#### GESELECTEERDE PASSAGE:
☆ ☆ ☆

Welke paddenstoelen eten we tijdens de feestdagen?

Herfst, de paddenstoelenpluk is gestart en de groenteafdeling, in de winkel, raakt opnieuw goed gevuld.

Terwijl de paddenstoel vroeger geassocieerd werd met duistere culturen (heksen, gifmengers en kabouters), is het nu een van de meest geliefde producten uit onze keuken. Paddenstoelen komen in het wild voor, maar er worden ook enkele soorten voor culinaire doeleinden gekweekt (oesterzwam, shiitake …).

Paddenstoelen behoren tot de primitiefste vormen van plantaardig voedsel. Ze groeien als schimmels of gisten. Ze zijn gedwongen om te vegeteren op de rottende overblijfsels van andere organismen. Veel van de eetbare paddenstoelen leven in een soort symbiose met boomwortels: de paddenstoel onttrekt suikers aan de wortels en verschaft in ruil daarvoor mineralen, met name fosfor, die ze gemakkelijker aan de omgeving kunnen onttrekken dan de boom zelf.

Hoe kies je paddenstoelen? – Hoe smaken ze? - Hoe maak je ze klaar? – Hoe kan je ze best bewaren?

Let op: champignon is een soortnaam en geen verzamelnaam. Alle niet-champignons zijn paddenstoelen. De bij ons goed bekende witte champignons heten in het Nederlands kampernoelies. Champignon is de Franse benaming.

 

1. De Parijse champignon

Deze paddenstoel vind je overal en hij is ook door iedereen gekend. De hoed en de steel van de champignons zijn wit van kleur. De maat van de hoed kan variëren van klein (+- 40 mm) tot groot (+- 100 mm).
De smaak is vrij neutraal. De champignon kent geen seizoenen en is het ganse jaar verkrijgbaar.

Je kunt hem op zowat alle manieren klaarmaken : in de pan of de wok, gefrituurd of gekookt. De kleinere variant is ook heerlijk rauw in een slaatje. Bak ze echter niet te lang anders worden ze taai.

Na aankoop zijn deze verse champignons 2 tot 3 dagen in de koelkast houdbaar. Ze zijn kwetsbaar en verkleuren snel bij aanraking of beschadiging.

 

2. De bruine kastanjechampignon.

De bruine variant van de witte Parijse paddenstoel is iets kleiner. Deze neef van de witte paddenstoel heeft een vollere smaak, lichtjes nootachtig. Je kunt hem wel op net zoveel manieren klaarmaken.

De bruine versie bewaart iets beter dan de witte, dat komt omdat ze droger zijn. Per vierkante meter worden minder kilo's geoogst dan bij de witte champignons. Daarom zijn kastanjechampignons iets duurder dan witte champignons.

 

3. De cantharel (chanterelle/girolle)

De Fransen hebben het over girolles, wij spreken over cantharellen, dooierzwammen of hanenkammen. Zijn trompethoed is donkergeel, lichtgeel of grijs en is van ca. 3 tot 10 cm breed. De trechtervormige hoed loopt over in de steel van de paddenstoel.

Een rijpe cantharel ruikt naar abrikozen en heeft een licht peperachtige smaak. Die wordt zachter als je hem bakt of kookt.

☆ ☆ ☆

#### AANGELEVERDE REGELS:
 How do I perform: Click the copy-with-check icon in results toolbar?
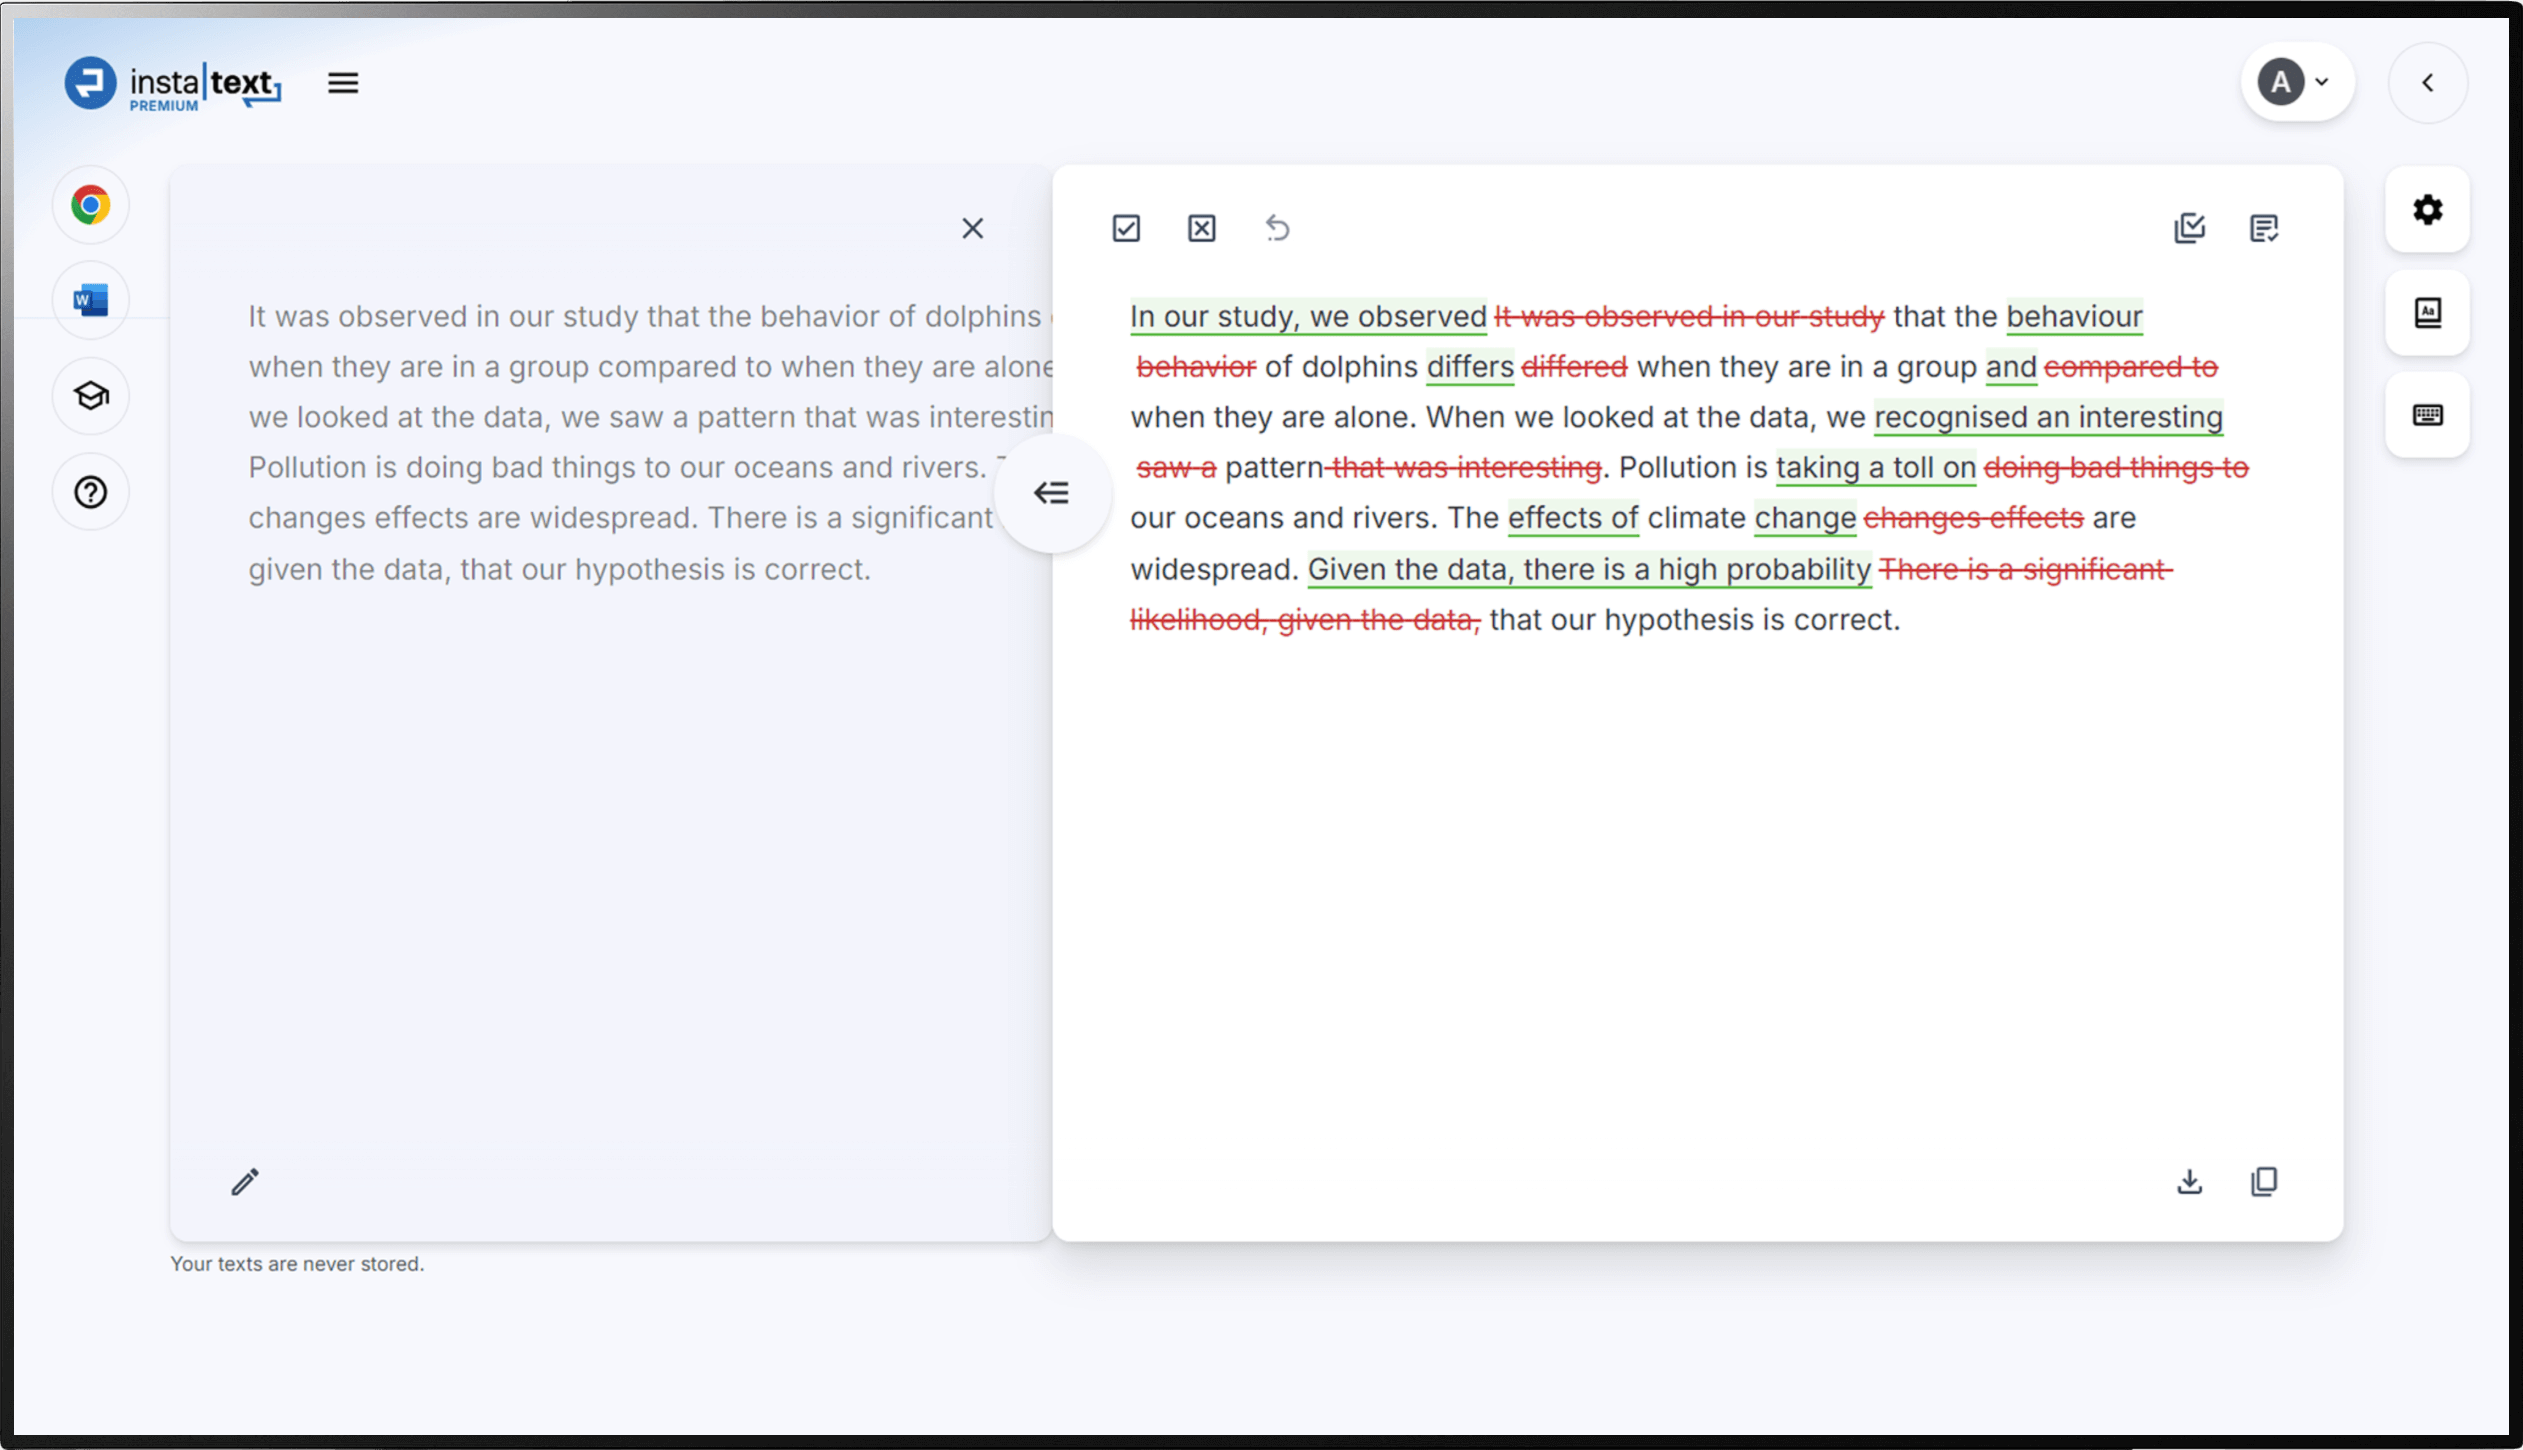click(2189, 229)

☆ ☆ ☆

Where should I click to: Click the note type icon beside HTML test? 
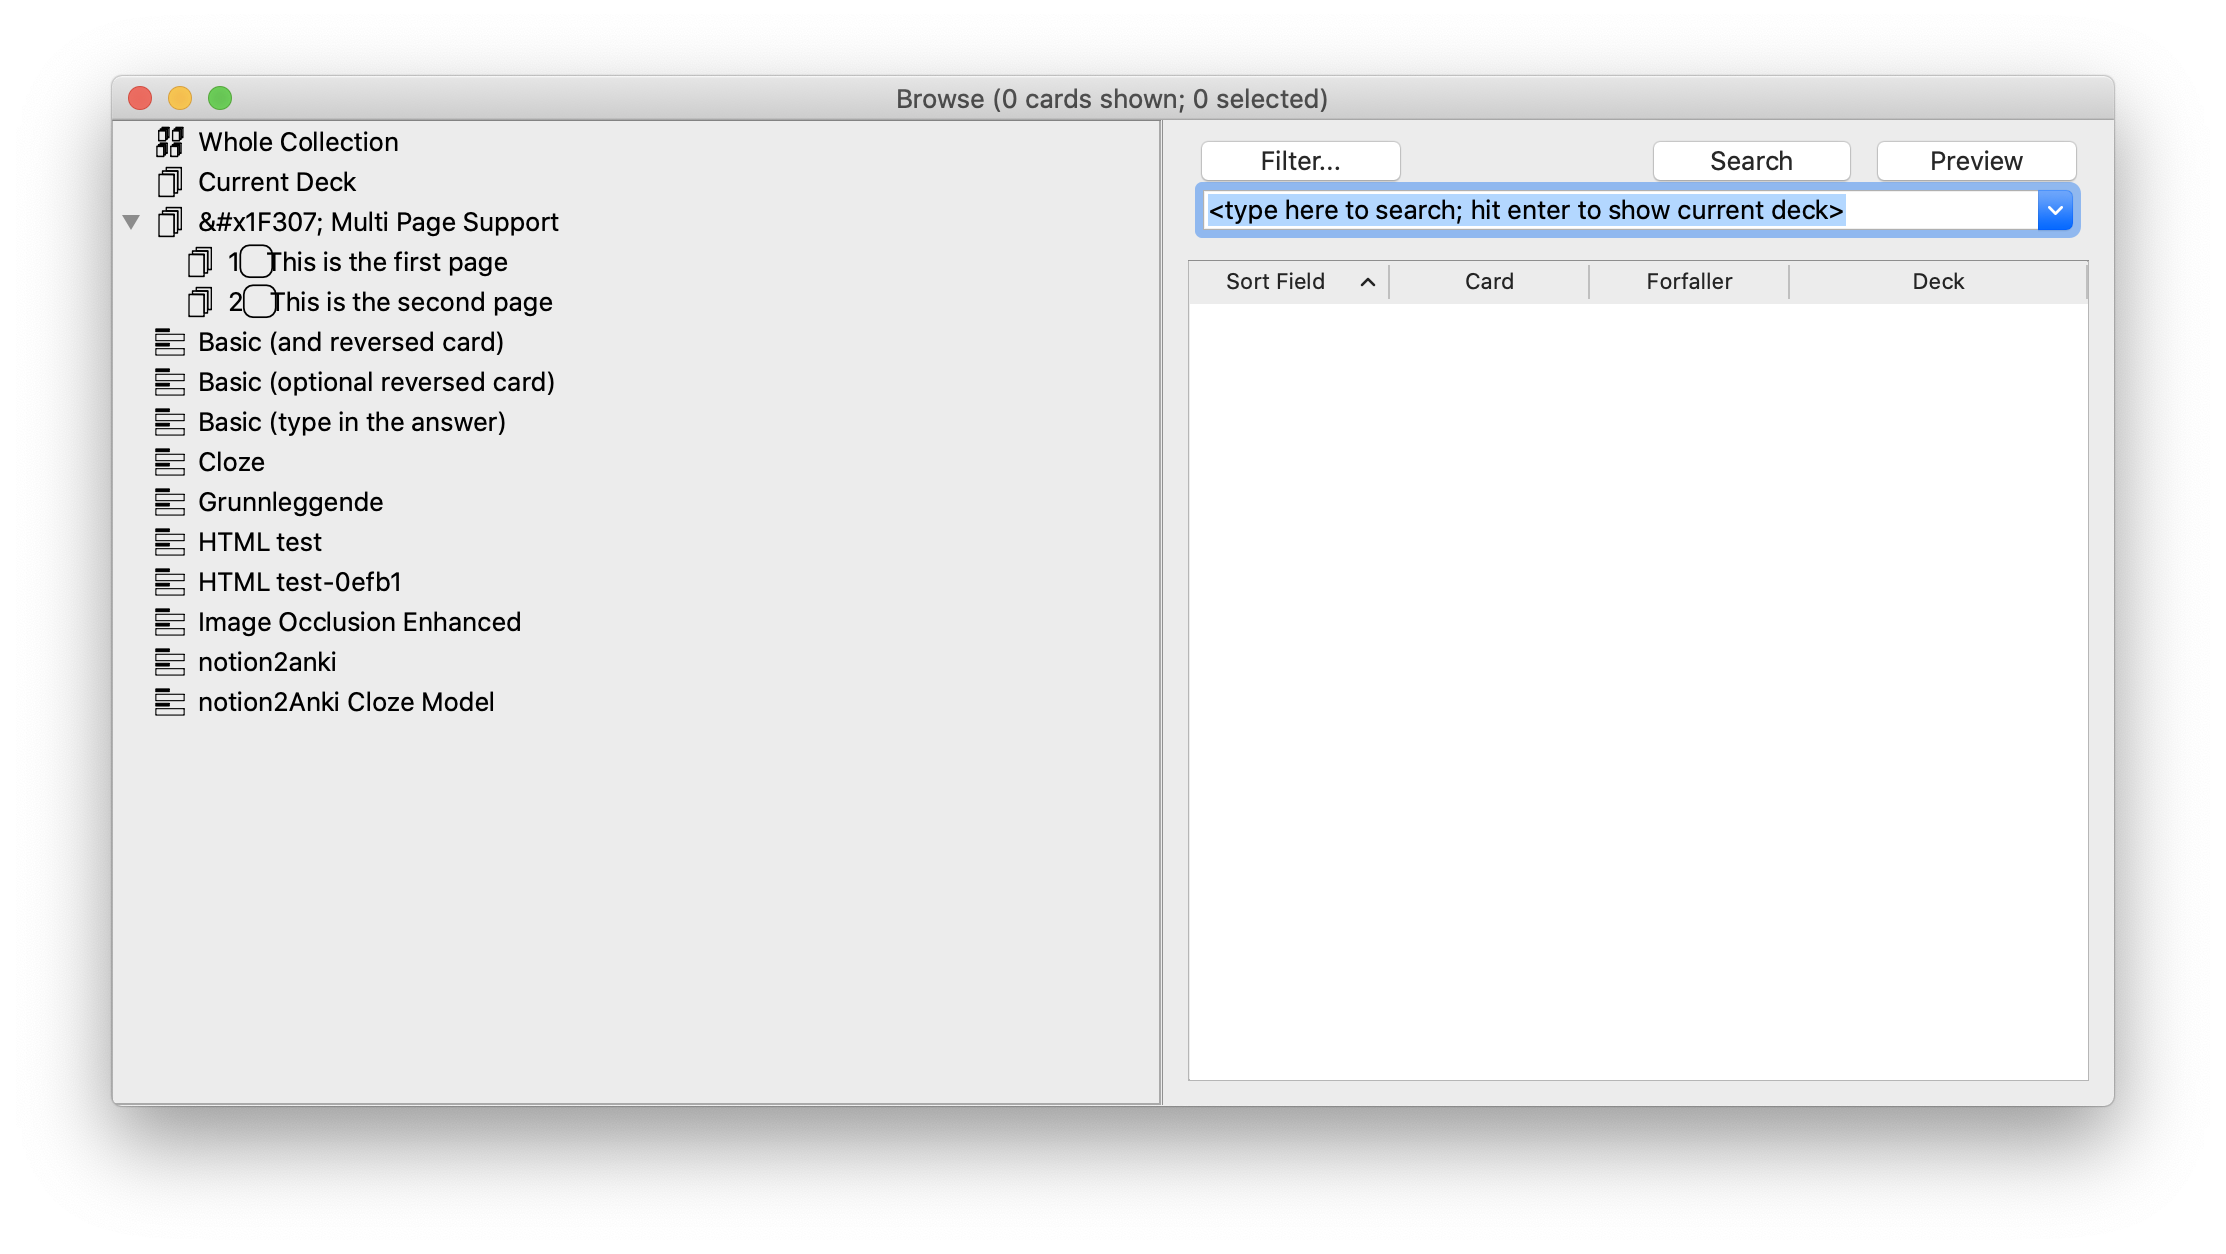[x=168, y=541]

☆ ☆ ☆

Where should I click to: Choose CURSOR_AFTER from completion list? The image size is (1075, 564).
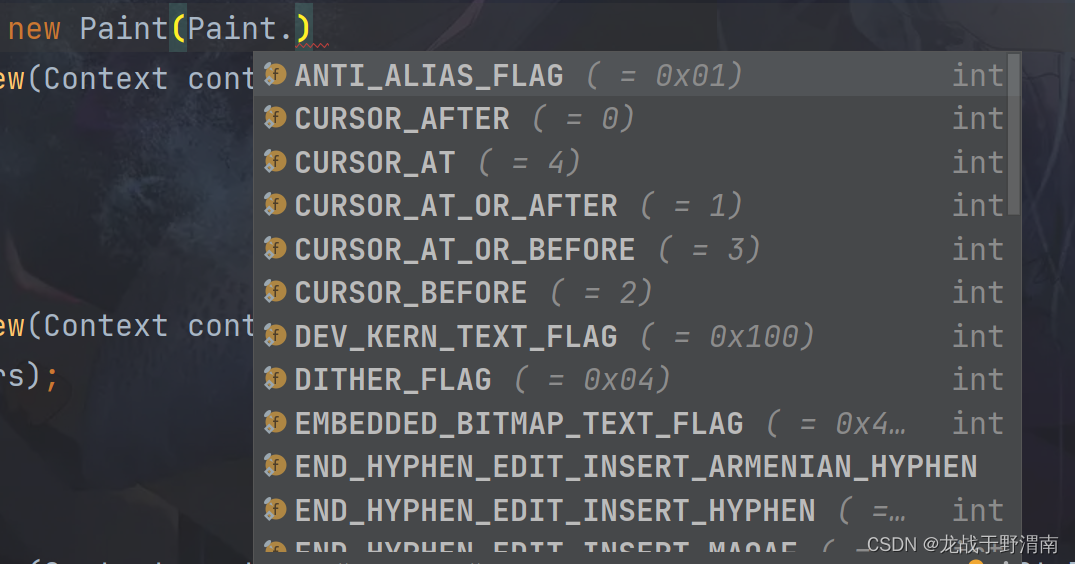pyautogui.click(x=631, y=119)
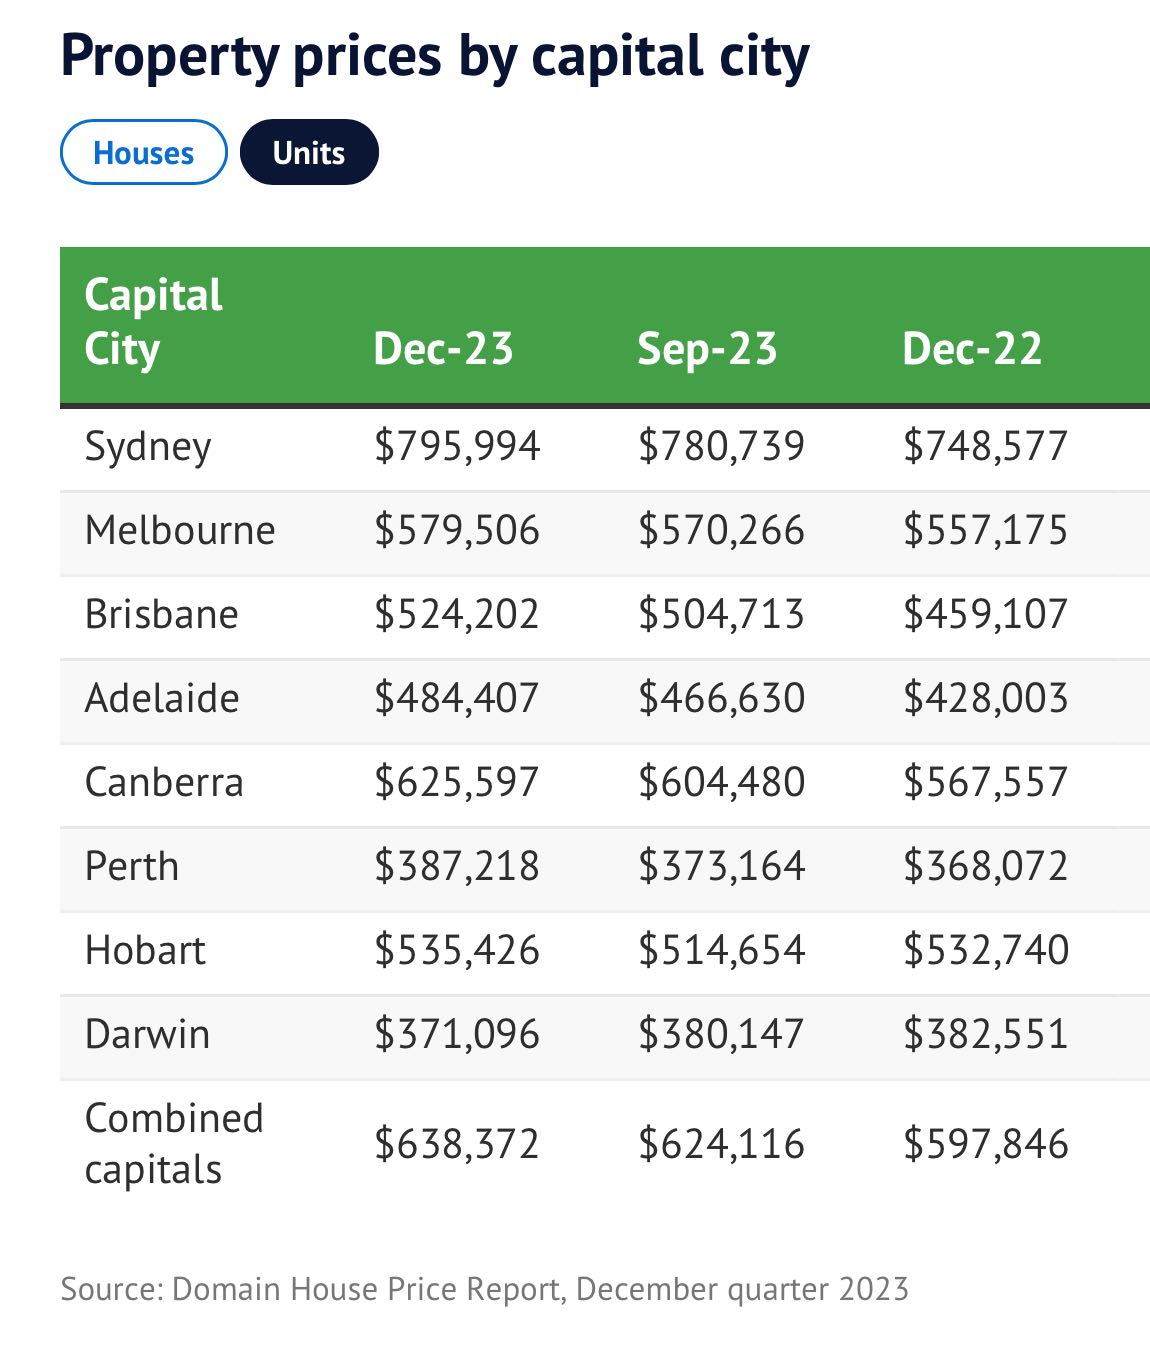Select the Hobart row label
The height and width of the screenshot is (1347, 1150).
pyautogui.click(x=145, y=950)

☆ ☆ ☆

#### DOEL:
Zet de tekst over paddenstoelen voor de feestdagen voort, aansluitend op de laatste zin.

#### VERWACHT ANTWOORD:
Het verfijnde karakter van de cantharel past bijzonder bij wild, stoofschotels en in sauzen. Met zijn fruitige smaak en pepertoets smaakt hij perfect in roerei, omelet en kaasgerechten.

Een verse, droge cantharel is in de koelkast 5 tot 7 dagen te bewaren.

 

4. De oesterzwam

De oesterzwam is na de champignon de bekendste paddenstoel. Deze zwam met platte hoed en imposante steel is lekker vlezig en heeft een subtiele smaak. De vorm van een oesterzwam lijkt op die van een oesterschelp, vandaar de naam.

Je hoeft hem niet te wassen. Snij een oesterzwam nooit, maar scheur hem in stukjes. Door te snijden druk je de sporen bij mekaar en dit komt niet ten goede aan de smaak. Bak ze in de pan en de zachte smaak is perfect bij een vlees- en visgerecht of in sauzen.

In de originele verpakking kan je ze 3 dagen in de koelkast bewaren.


Er bestaan meerdere types oesterzwammen :

  • De grijze oesterzwam wordt ook kalfsoesterzwam genoemd, omdat de zachte smaak iets weg heeft van kalfsvlees. Deze heeft de meest grove structuur en is erg geliefd bij vegetariërs.
  • De roze oesterzwam is uiterlijk gezien de mooiste, met zijn prachtige zalmroze kleur maar de smaak verschilt niet veel van de andere variëteiten
  • De citroengele oesterzwam is de meest exotische variant. Hij is fluweelzacht en smaakt licht, sappig en zelfs een beetje zoetig.
  • De koningsoesterzwam komt wel voor in Europa, maar alleen in de zuiderse landen.

 

5. De shiitake

Dit is een paddenstoel, die van nature voorkomt in China en Japan. Met hun donkerbruine hoedjes en witte lamellen zijn ze geliefd in de Aziatische keuken.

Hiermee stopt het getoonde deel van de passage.